Problem description:
Pictures excluded, retype the lines from the one containing "The image size is (419, 285)." through the last line of the data below, both included.

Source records

━━━━

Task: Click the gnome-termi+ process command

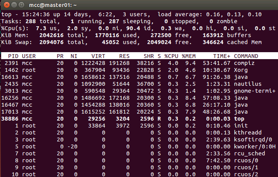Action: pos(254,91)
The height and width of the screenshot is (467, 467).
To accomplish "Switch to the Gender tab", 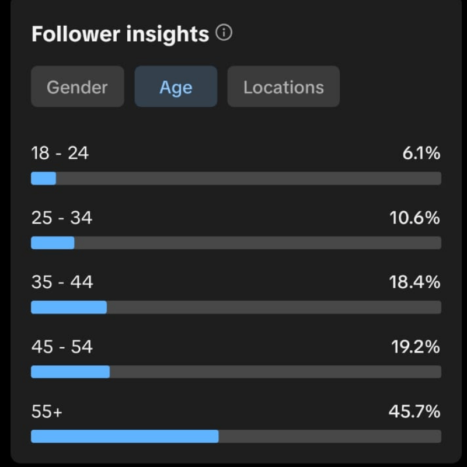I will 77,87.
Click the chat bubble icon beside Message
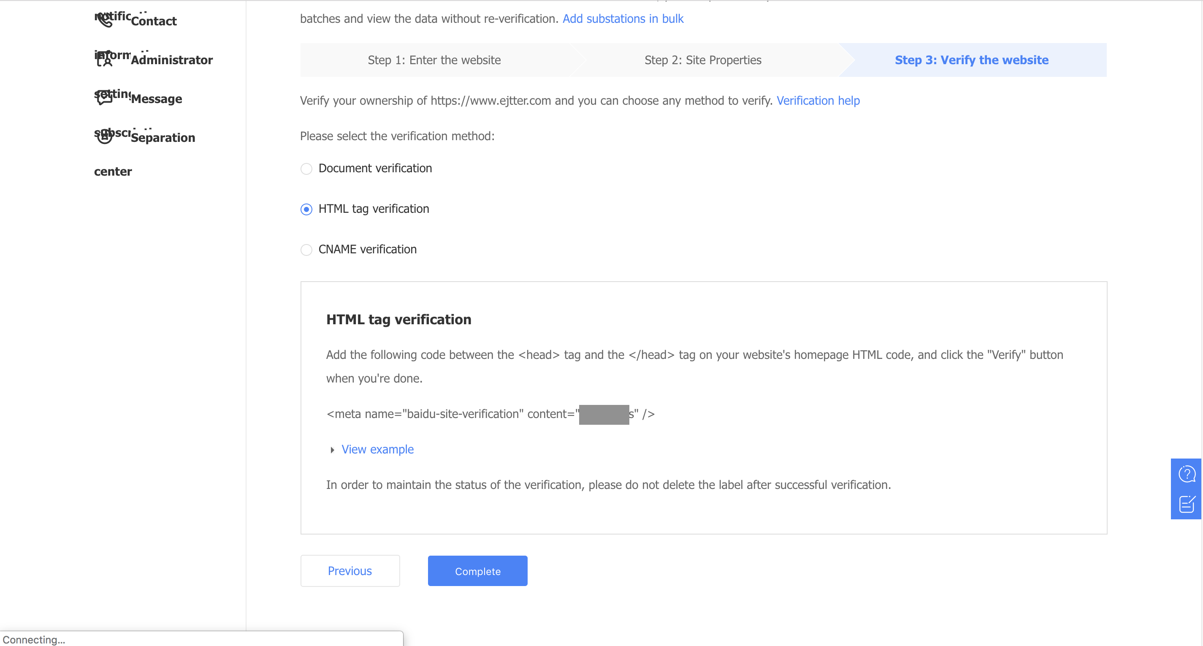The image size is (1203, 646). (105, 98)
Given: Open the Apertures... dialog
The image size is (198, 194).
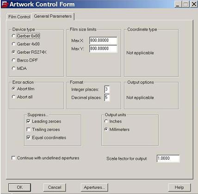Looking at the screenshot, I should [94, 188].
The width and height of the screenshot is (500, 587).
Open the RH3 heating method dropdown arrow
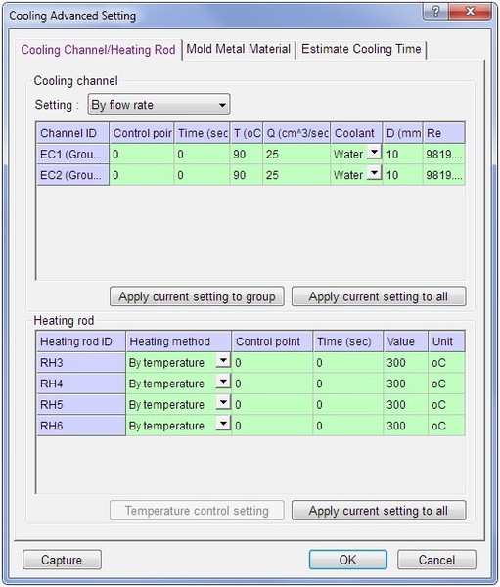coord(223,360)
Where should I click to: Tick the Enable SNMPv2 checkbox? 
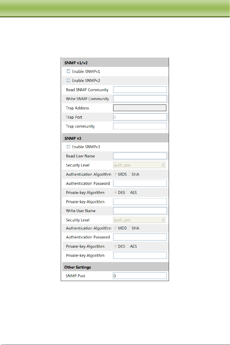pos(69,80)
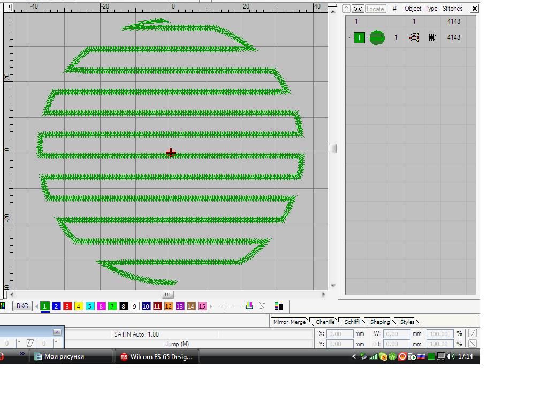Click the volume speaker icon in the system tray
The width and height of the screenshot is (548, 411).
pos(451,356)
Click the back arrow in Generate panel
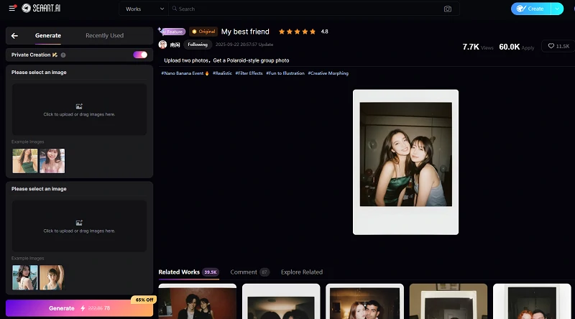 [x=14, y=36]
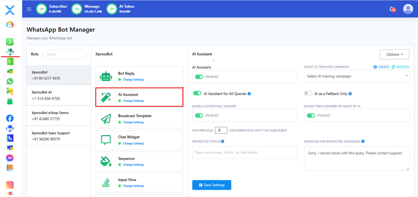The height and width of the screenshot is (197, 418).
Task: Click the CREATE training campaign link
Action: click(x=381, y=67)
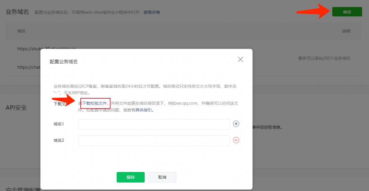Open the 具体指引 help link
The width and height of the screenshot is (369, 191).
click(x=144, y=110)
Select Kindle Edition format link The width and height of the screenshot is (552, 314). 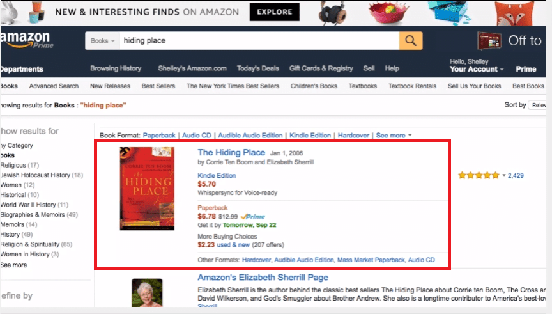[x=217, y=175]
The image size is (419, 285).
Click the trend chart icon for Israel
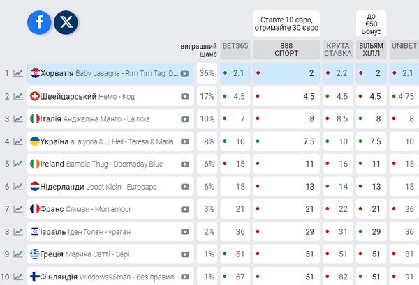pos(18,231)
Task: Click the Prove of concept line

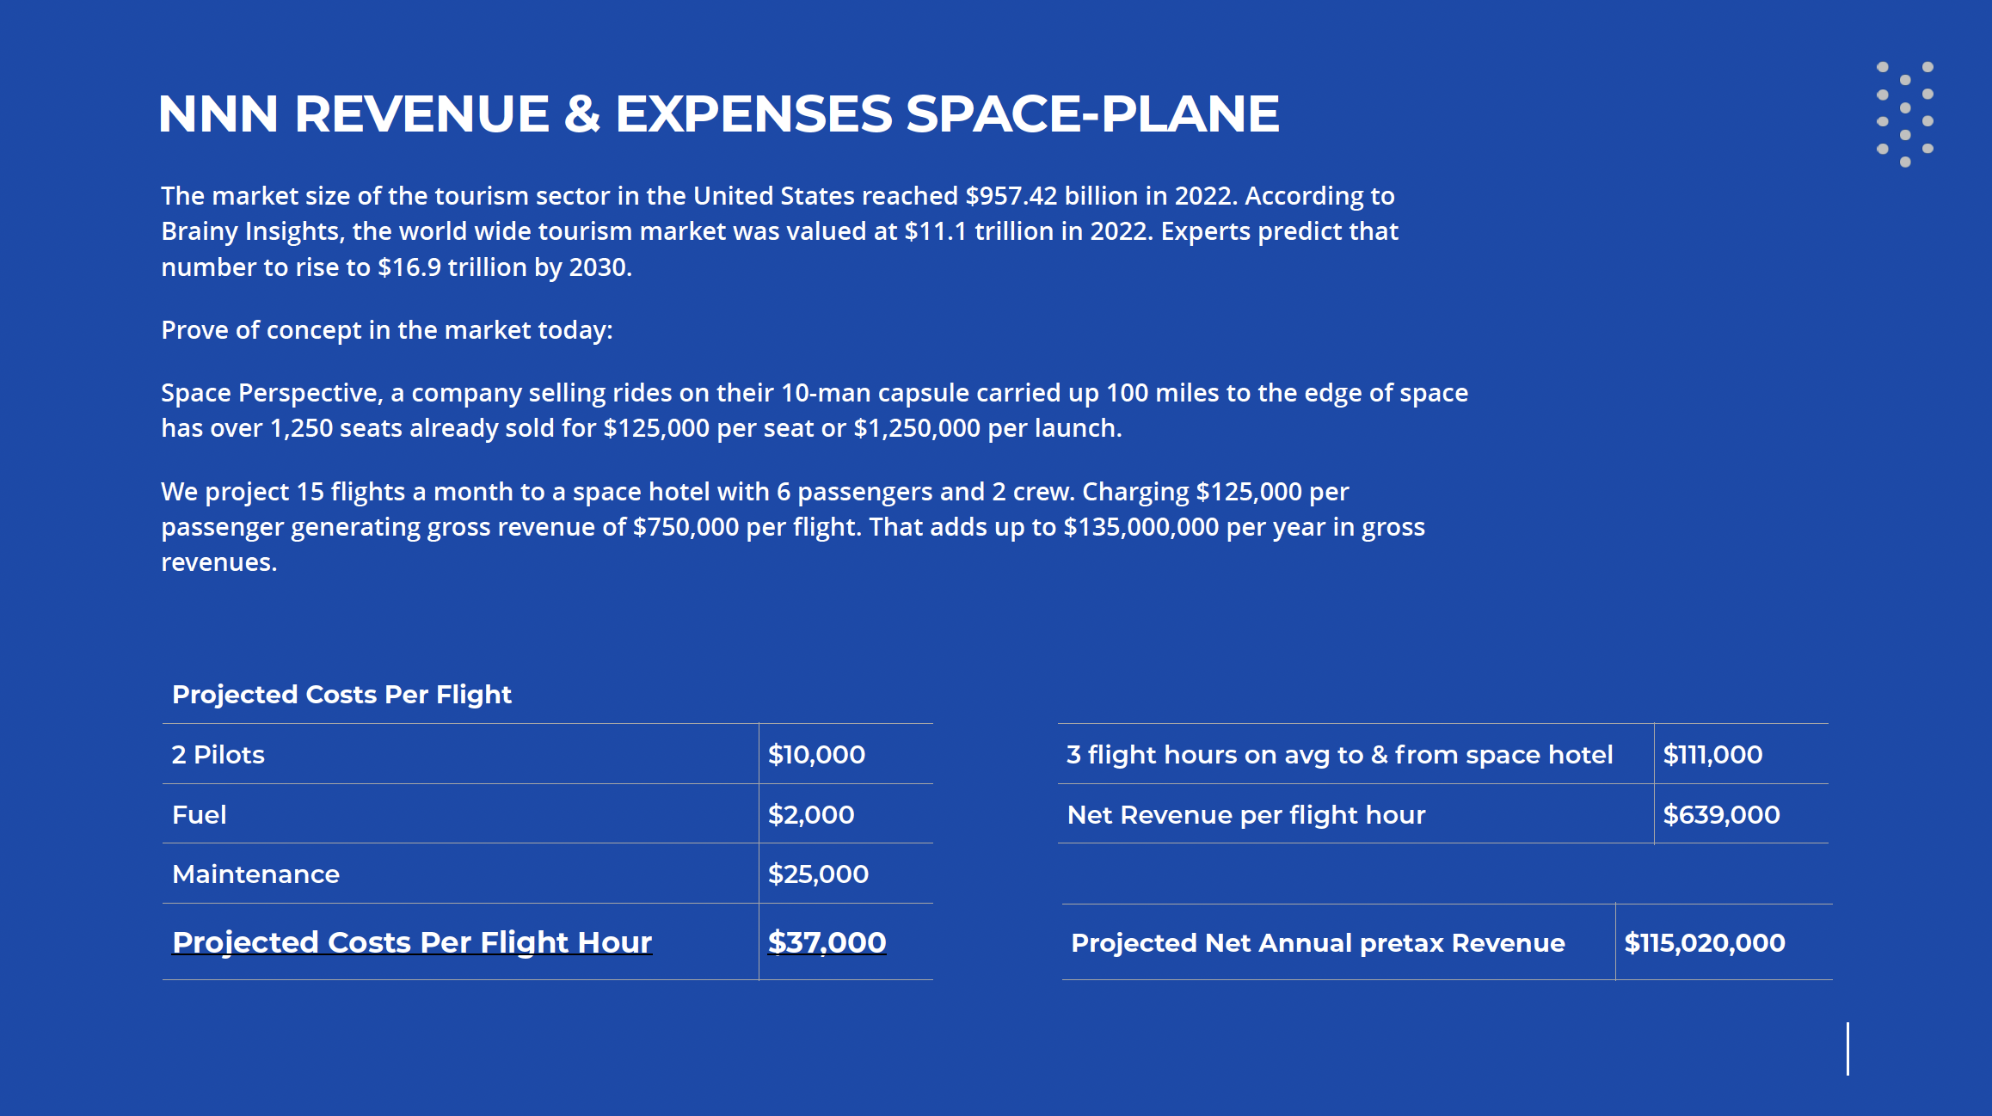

━━━━

Final answer:
The image size is (419, 285).
Click the trend chart icon for Israel
pos(18,231)
Task: Click the Prove of concept line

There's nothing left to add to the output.